O tal cara se chamava Nando Reis. Franzino. Dono de uma voz aguda, às vezes até frágil, ele quase não era notado em cena, mas suas letras, em minha opinião, sempre foram as mais contestadoras e até mesmo desafiantes, dentre todas gravadas pelos oito membros que formavam esta grande banda de rock nacional.

Pois bem, vinte anos se passaram. Os Titãs estão reduzidos a cinco membros e sinceramente: a cada música feita ou disco lançado por eles, me parece que mais um prego é fixado no caixão que possui o nome cravado da banda, que ruma com empenho, ao destino de várias outras que foram “boas um dia” e hoje tocam na Jovempan de meia em meia hora – sim, isso é um demérito para uma verdadeira banda de rock.
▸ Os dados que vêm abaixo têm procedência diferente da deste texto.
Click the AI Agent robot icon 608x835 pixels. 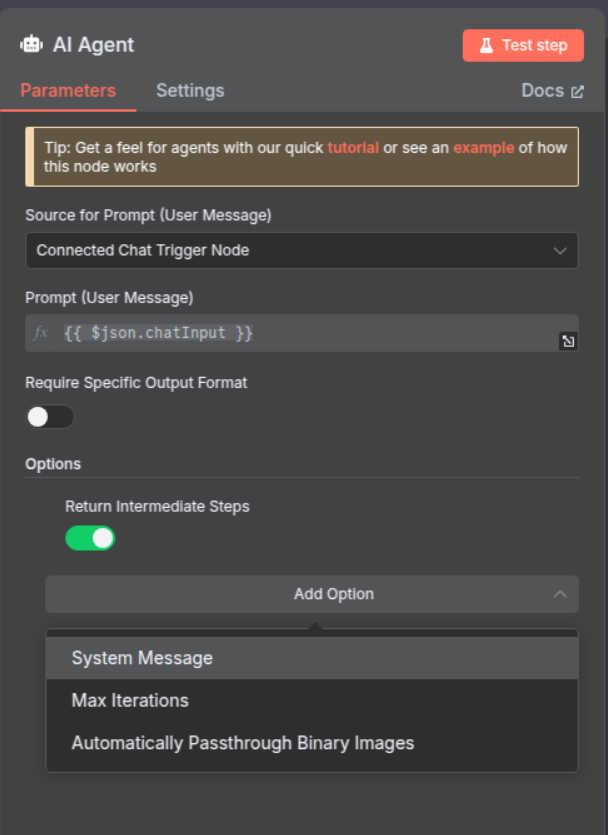[x=32, y=45]
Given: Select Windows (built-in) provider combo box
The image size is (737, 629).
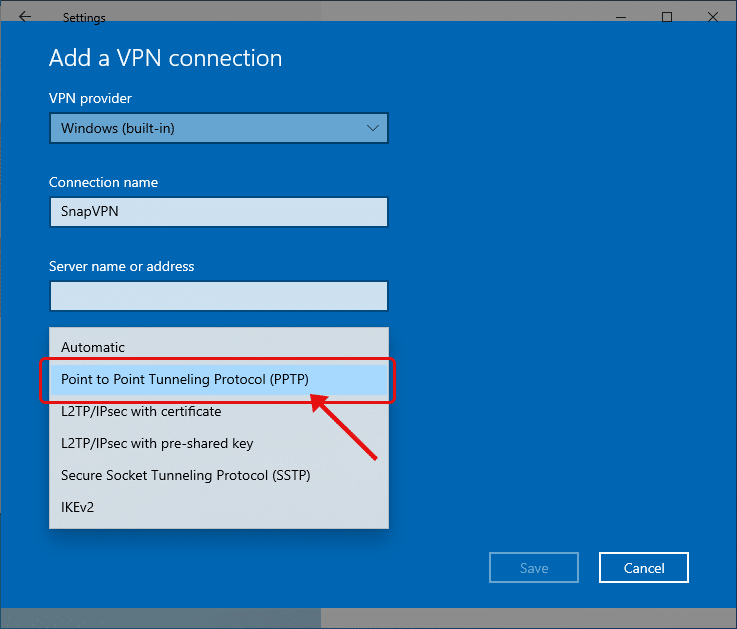Looking at the screenshot, I should point(219,128).
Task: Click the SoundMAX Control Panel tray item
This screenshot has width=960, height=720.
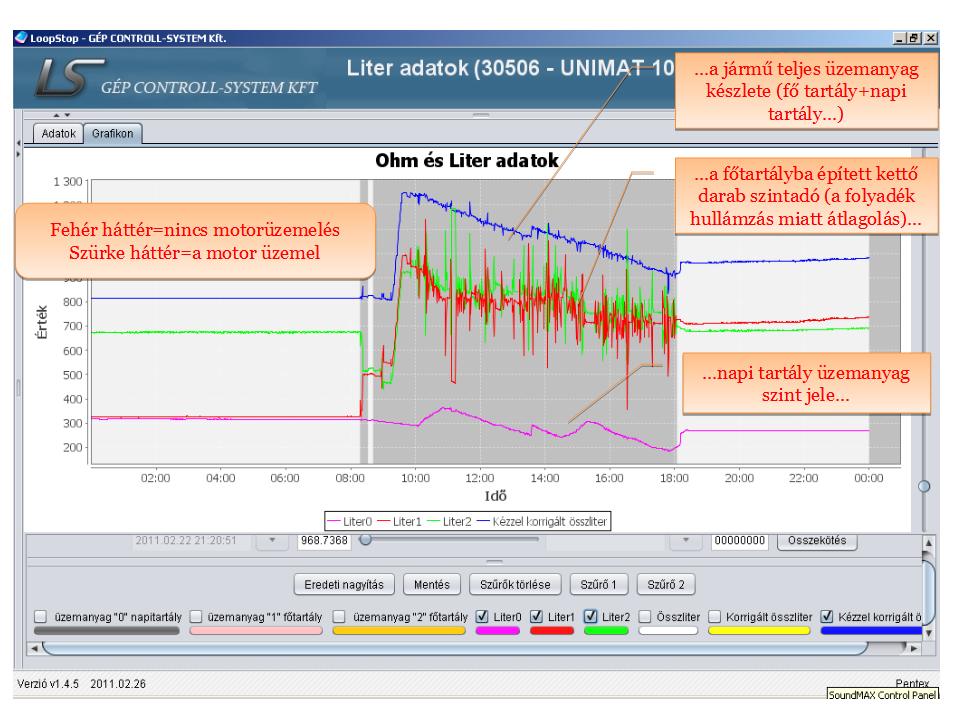Action: [886, 691]

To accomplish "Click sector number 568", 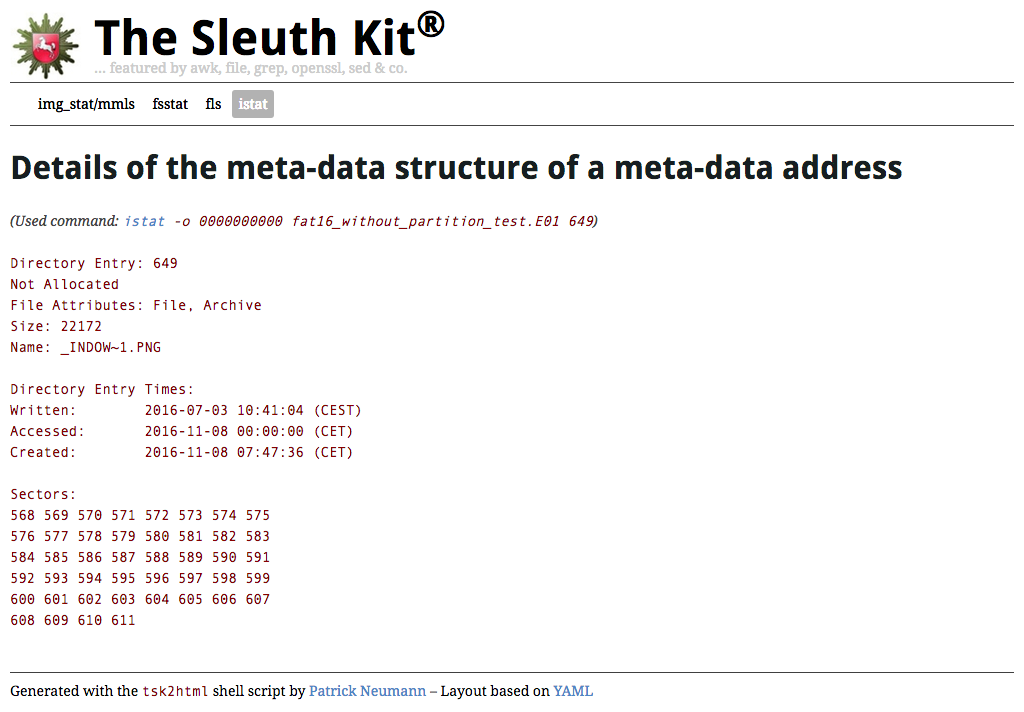I will click(x=23, y=515).
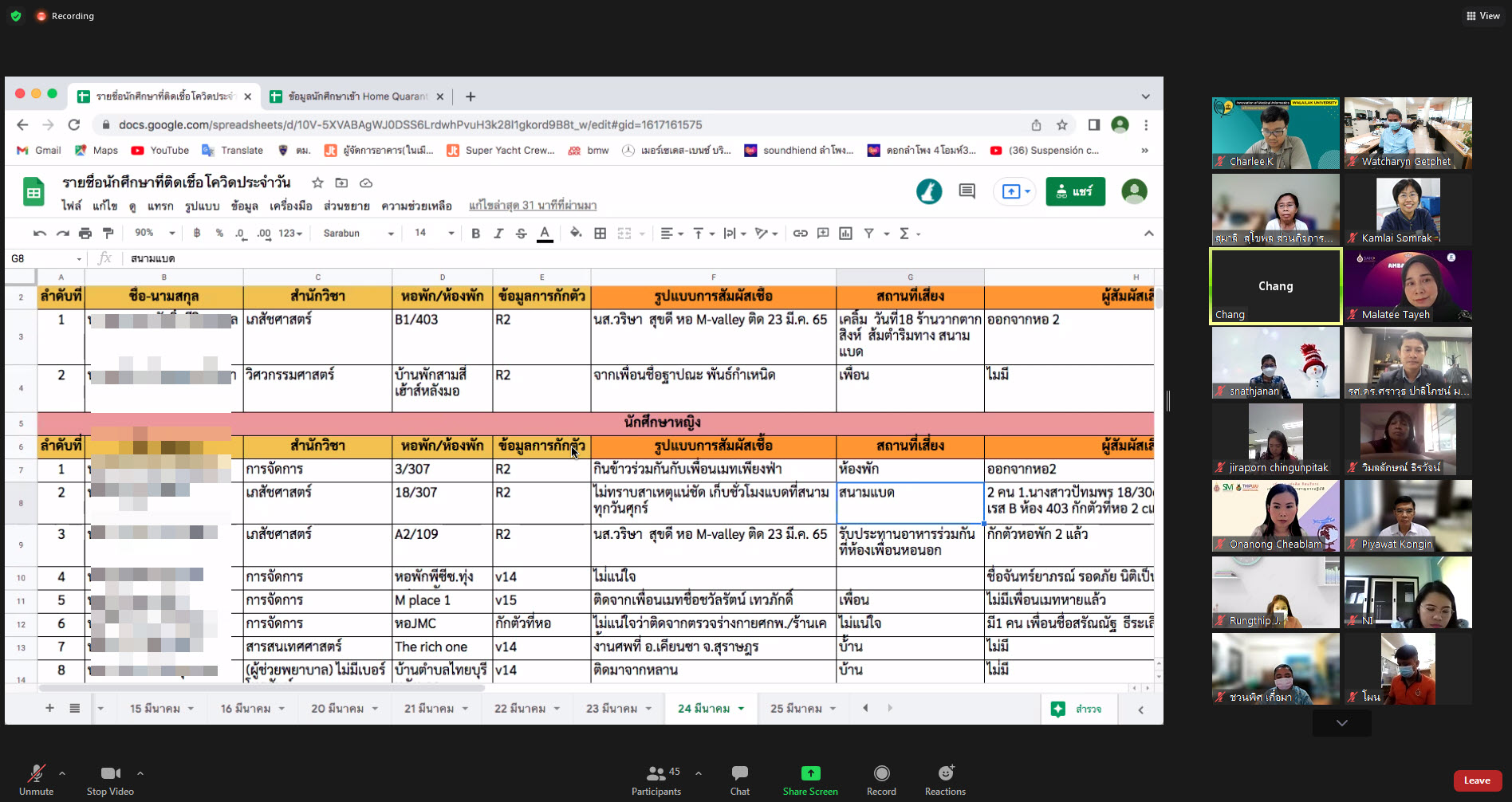
Task: Click the Print icon in the toolbar
Action: pyautogui.click(x=85, y=234)
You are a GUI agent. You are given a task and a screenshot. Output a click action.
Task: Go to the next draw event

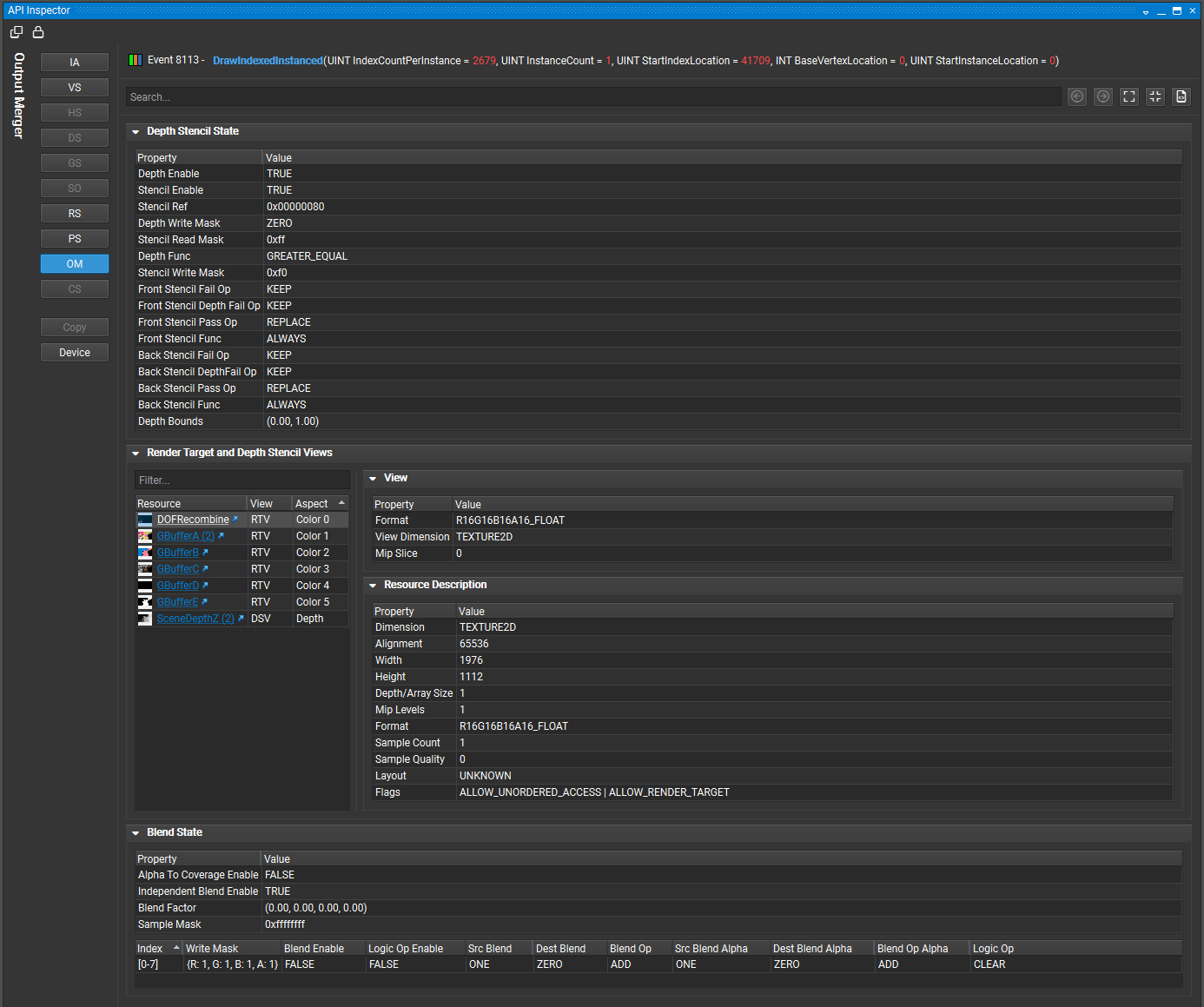(x=1102, y=96)
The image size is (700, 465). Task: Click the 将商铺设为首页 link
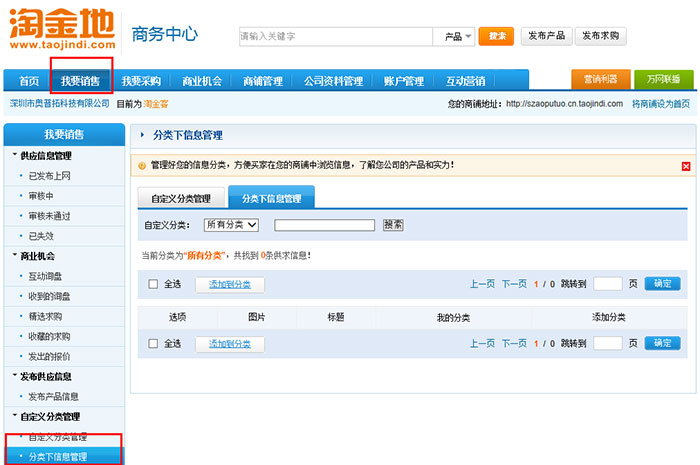pyautogui.click(x=660, y=104)

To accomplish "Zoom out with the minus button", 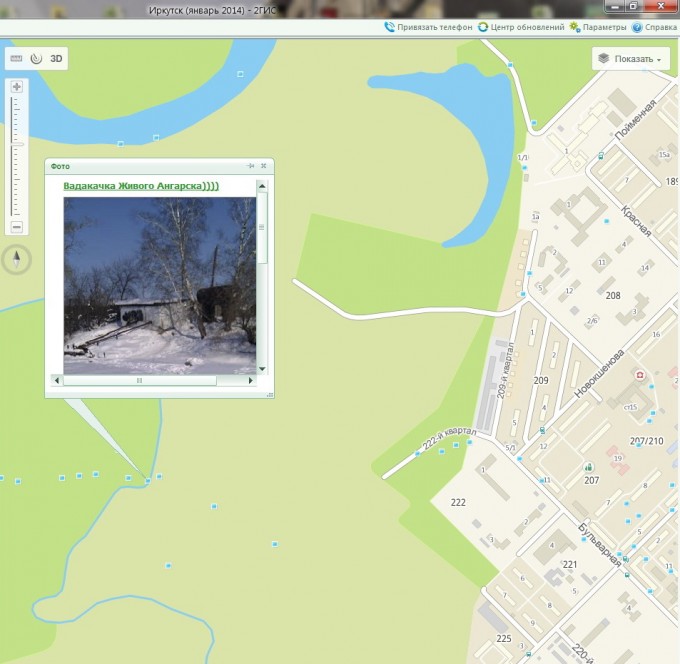I will (x=17, y=227).
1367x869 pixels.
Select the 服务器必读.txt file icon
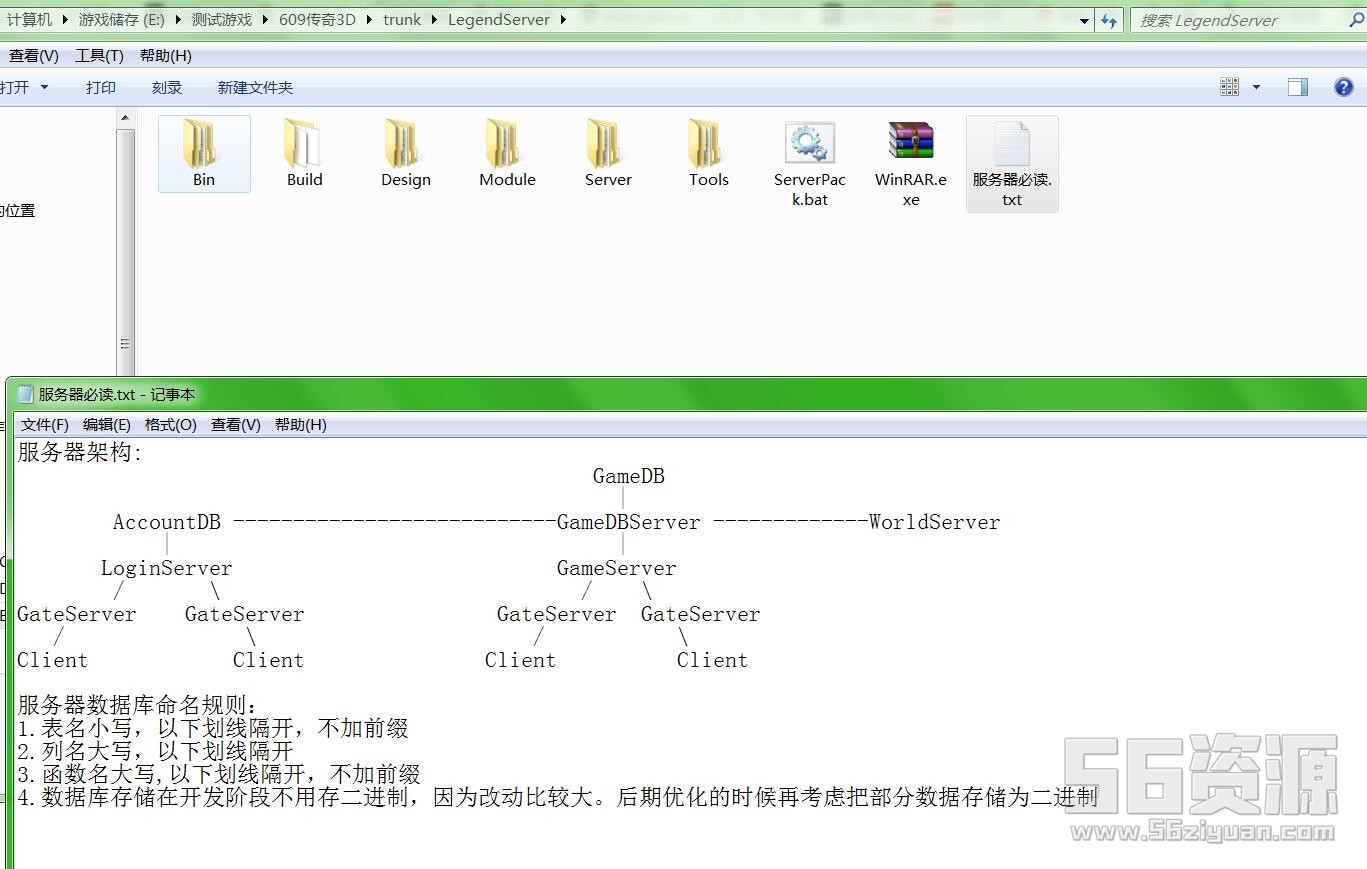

Enquanto isso, o quase careca – eu também estou ficando - Nando Reis caminha por cursos que talvez ele sempre desejasse, mas a vontade de vender fazendo algo de qualidade inferior, que permeia a realidade de sua ex-banda desde o sensacional Titanomaquia, o impedia de concretizar.

Melhor ainda: o mirrado baixista ruivo dá longos passos a uma realidade, o futuro já se tornou presente no caso dele, que muitos de sua época desejavam, mas não tiveram capacidade artística de provar: o mais puro reconhecimento de público e crítica.

E o show? Foi bom, principalmente por ter poucas pessoas – acho que não chegava a mil espectadores no salão – o que deixava você a vontade, ao ponto de se sentar em qualquer lugar e conseguir ver o palco com a maior tranqüilidade. Outro fator interessante: Nando mostrou mais o seu lado compositor do que o de artista solo.

Em quase duas horas de show, ele cobriu quase todas as suas “fases”, demonstrando sua capacidade de compor para bandas pop – como Jota Quest e Skank – para artistas que não eram nada, mas que ganharam brilho sob sua tutela – como a chata da Cássia Eller – e chegando a relembrar velhos sucessos dos Titãs – com direito a “homenagem” ao grande Arnaldo Antunes (outro que abandonou a banda quando viu que o barco estava afundando) com “Não vou me adaptar”.

Enfim, bom show, nenhum incidente, boas músicas e um Nando Reis bem acompanhado – os tais Infernais são excelentes e por vezes até meio malucos, no bom sentido.

Ah, antes do show, uma grata surpresa: um grupo de percussão “alternativo”, Som Catado, dá um verdadeiro espetáculo no palco do Studio 5, com direito a execução do clássico de Jair Rodrigues “Deixe isso pra lá” ao lado dos seus alunos – que participaram de um workshop local.